Exercise objective -
Your answer must be every line of the data that contains "status".
Data in this exercise Start Marker
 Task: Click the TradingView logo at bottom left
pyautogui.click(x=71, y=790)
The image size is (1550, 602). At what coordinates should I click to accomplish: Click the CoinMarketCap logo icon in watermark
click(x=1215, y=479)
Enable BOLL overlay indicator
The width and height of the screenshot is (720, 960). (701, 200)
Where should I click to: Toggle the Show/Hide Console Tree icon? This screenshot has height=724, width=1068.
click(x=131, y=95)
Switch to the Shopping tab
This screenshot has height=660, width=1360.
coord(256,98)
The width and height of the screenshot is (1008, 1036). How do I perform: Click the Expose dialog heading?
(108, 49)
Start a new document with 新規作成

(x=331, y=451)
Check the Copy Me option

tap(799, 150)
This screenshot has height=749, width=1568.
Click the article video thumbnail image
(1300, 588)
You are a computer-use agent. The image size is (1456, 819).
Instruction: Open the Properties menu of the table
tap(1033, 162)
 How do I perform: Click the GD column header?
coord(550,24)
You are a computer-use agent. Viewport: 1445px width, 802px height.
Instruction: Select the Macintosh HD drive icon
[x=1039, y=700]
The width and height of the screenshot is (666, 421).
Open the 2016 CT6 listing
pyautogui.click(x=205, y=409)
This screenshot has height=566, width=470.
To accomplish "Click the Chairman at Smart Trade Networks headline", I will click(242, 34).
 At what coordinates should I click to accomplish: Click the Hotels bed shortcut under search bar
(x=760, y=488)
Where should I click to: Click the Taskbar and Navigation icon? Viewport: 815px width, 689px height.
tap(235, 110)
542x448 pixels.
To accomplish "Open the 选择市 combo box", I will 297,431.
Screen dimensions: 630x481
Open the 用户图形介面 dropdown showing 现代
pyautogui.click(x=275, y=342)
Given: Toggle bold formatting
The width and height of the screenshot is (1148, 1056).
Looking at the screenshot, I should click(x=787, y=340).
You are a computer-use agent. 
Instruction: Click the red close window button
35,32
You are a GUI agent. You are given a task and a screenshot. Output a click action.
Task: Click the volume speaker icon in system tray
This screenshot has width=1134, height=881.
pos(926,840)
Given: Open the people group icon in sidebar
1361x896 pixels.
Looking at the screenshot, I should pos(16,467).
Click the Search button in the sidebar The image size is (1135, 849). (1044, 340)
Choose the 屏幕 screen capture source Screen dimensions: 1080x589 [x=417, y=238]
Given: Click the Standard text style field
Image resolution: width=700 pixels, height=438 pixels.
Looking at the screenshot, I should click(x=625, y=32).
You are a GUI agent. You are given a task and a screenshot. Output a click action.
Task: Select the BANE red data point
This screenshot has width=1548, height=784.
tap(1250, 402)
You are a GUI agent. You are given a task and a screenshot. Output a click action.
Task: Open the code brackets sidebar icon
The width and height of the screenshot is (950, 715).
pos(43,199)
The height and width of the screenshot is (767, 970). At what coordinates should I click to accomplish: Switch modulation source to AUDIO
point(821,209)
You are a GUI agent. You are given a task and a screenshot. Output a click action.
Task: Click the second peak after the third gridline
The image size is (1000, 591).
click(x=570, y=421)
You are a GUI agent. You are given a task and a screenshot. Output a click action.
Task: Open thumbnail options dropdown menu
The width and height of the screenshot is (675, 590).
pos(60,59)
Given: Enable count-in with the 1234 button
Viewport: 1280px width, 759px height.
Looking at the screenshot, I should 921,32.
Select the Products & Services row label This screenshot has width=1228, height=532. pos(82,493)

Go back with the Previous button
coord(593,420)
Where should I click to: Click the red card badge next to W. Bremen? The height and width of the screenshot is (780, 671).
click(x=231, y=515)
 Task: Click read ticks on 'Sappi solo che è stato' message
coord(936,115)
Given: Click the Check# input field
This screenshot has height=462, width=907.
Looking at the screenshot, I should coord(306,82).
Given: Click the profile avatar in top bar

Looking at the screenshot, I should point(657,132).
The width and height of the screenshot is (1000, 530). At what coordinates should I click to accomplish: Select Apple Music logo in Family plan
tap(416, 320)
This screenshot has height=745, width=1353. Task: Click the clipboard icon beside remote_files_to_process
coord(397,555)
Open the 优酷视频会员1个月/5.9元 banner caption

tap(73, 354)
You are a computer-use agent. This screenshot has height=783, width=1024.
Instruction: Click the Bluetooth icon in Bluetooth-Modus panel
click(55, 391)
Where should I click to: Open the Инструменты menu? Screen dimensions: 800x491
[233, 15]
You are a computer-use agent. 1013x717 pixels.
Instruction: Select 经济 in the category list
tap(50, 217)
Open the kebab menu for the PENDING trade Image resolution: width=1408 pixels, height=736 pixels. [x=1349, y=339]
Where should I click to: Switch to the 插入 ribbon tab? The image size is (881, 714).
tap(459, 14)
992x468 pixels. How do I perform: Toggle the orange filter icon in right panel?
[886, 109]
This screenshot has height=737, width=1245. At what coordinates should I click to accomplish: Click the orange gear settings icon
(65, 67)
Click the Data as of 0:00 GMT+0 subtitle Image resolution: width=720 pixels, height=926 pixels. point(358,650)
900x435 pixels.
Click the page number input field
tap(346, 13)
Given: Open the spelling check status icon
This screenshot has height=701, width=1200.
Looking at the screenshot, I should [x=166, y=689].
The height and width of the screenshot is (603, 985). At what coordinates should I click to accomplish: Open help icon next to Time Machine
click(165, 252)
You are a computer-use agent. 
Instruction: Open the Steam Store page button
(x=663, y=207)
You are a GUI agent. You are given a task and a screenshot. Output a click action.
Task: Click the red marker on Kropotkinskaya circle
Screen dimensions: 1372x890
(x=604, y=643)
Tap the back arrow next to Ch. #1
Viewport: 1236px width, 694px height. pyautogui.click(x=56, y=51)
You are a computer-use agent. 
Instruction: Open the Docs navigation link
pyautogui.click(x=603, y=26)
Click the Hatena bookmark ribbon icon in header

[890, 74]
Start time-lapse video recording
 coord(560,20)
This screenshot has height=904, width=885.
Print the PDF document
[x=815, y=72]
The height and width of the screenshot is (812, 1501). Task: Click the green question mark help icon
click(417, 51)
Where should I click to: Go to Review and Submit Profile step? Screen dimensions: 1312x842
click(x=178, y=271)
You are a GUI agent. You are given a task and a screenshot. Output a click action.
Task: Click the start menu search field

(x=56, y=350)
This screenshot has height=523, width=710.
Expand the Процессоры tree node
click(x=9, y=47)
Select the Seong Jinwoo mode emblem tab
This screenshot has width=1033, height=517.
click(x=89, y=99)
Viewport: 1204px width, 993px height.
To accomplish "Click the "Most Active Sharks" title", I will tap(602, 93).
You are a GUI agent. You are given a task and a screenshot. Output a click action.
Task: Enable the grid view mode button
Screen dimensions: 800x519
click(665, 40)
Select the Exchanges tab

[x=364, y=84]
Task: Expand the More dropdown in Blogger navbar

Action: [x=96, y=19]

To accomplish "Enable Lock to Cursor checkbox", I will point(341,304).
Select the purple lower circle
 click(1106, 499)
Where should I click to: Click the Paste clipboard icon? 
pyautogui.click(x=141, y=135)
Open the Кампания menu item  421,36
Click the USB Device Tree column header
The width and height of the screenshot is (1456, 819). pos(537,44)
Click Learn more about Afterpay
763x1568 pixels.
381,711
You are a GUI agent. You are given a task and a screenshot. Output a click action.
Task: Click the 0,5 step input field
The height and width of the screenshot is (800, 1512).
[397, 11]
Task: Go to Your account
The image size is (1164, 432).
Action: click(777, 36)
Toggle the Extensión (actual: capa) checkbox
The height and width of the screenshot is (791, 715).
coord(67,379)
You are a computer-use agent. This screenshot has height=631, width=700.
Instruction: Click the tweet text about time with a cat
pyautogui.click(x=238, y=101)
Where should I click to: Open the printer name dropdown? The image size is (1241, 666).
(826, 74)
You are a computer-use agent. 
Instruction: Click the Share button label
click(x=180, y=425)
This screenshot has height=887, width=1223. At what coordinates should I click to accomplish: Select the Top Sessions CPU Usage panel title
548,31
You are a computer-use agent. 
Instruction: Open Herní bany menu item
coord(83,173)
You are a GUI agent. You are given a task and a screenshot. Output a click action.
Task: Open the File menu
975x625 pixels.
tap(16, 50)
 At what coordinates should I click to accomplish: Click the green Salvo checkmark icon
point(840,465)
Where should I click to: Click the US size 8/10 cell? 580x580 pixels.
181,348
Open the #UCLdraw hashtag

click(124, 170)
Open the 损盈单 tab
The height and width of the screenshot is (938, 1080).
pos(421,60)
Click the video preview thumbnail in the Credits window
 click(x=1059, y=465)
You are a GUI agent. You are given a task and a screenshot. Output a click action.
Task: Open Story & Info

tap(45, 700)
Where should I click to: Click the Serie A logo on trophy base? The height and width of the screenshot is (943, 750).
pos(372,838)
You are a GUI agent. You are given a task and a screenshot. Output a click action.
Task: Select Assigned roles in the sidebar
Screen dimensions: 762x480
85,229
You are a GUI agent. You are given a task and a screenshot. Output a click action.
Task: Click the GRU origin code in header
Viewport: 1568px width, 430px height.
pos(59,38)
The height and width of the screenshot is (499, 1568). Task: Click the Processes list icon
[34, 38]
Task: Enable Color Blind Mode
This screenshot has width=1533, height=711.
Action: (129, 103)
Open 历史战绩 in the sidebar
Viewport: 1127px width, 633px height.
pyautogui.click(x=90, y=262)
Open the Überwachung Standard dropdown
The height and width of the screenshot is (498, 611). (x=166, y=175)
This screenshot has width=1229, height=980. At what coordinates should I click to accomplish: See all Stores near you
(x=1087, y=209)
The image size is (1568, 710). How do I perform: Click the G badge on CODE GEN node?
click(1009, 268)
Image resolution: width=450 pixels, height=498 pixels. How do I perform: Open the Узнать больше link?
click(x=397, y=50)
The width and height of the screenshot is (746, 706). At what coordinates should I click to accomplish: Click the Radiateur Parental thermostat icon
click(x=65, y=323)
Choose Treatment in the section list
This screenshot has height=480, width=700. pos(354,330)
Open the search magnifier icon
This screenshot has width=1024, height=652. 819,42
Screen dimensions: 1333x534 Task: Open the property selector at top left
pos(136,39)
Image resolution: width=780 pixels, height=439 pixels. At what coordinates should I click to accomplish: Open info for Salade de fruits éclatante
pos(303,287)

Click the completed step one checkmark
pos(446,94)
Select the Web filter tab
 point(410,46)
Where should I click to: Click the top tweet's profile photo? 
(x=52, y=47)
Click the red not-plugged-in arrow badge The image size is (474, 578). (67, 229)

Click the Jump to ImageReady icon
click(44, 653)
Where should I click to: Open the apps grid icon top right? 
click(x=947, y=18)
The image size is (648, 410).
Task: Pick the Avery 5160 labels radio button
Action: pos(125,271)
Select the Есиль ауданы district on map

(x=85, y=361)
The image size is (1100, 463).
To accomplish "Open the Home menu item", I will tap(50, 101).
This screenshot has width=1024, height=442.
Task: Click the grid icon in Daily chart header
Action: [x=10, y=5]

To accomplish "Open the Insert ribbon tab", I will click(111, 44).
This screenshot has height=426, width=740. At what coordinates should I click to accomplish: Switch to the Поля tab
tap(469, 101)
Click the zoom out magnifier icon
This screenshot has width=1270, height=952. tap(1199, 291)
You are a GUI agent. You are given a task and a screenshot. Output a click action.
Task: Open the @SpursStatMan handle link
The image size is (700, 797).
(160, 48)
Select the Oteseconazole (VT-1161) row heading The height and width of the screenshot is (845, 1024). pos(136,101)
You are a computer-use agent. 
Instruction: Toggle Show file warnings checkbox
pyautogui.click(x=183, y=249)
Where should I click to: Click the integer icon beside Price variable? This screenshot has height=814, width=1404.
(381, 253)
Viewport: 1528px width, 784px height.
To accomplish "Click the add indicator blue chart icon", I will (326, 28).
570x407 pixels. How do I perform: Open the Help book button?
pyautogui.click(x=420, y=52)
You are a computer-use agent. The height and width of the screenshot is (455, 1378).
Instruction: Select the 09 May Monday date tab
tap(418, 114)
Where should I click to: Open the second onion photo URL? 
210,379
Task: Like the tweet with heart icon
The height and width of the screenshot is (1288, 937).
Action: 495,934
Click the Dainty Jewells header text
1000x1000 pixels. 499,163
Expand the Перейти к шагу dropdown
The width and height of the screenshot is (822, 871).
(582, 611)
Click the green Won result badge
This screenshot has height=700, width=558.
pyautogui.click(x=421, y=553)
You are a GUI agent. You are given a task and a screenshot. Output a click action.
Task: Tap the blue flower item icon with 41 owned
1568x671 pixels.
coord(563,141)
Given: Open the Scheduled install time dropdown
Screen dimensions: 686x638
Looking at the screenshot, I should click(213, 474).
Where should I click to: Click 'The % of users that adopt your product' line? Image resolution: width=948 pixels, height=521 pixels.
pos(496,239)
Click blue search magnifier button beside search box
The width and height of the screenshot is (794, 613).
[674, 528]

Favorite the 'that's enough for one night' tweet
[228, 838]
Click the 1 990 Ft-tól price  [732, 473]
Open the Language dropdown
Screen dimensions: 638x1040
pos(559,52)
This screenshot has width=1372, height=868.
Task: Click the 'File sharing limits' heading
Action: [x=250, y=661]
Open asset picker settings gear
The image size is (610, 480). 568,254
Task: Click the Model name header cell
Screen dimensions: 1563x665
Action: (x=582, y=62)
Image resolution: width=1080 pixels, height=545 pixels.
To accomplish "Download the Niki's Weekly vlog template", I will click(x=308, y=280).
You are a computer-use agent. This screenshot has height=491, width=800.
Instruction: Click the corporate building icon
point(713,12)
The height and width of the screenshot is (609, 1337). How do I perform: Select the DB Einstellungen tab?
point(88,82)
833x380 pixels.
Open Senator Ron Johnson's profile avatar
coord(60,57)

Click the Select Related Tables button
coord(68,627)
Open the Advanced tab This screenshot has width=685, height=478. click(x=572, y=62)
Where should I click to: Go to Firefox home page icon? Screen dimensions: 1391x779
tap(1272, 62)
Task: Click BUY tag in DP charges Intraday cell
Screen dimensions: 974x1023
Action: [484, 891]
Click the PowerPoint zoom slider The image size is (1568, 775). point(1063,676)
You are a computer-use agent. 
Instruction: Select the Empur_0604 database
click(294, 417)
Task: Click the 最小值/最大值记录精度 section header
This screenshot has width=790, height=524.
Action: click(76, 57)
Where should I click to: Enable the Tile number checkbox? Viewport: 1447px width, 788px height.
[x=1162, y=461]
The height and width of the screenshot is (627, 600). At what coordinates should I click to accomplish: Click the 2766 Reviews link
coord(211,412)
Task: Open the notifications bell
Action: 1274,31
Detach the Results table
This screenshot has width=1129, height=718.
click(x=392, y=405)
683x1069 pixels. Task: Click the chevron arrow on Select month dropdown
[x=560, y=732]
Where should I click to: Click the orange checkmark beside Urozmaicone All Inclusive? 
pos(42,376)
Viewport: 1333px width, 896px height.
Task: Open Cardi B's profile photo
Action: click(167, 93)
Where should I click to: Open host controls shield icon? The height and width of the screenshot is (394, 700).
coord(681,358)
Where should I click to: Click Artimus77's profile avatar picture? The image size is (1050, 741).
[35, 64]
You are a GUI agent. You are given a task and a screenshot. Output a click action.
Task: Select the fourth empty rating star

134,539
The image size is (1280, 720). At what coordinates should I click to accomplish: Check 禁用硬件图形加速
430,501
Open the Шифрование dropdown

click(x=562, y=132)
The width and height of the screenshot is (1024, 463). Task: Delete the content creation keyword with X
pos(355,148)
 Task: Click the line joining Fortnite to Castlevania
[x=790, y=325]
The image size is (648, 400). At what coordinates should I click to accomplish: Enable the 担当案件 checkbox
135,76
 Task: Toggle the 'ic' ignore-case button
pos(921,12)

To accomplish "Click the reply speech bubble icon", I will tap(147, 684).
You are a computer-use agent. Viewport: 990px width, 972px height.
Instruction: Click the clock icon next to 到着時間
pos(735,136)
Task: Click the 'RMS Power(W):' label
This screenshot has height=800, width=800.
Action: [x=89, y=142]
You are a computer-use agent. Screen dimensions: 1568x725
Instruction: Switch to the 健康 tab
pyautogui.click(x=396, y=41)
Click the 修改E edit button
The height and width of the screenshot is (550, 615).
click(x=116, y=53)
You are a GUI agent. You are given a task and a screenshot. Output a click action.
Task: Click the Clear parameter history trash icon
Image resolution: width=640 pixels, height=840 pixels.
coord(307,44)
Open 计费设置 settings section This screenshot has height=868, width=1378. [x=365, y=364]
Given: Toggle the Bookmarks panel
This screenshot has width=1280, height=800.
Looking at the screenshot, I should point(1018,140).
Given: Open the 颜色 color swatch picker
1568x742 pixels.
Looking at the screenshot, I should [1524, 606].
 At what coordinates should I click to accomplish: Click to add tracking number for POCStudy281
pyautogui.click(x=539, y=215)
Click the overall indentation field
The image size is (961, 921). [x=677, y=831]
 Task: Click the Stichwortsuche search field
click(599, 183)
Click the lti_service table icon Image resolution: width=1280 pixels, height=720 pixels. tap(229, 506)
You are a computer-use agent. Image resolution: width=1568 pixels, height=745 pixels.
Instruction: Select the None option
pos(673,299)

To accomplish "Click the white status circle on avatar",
Data in this exercise End Marker
Answer -
Given: Open the spelling check status icon
To accomplish "Click the white status circle on avatar",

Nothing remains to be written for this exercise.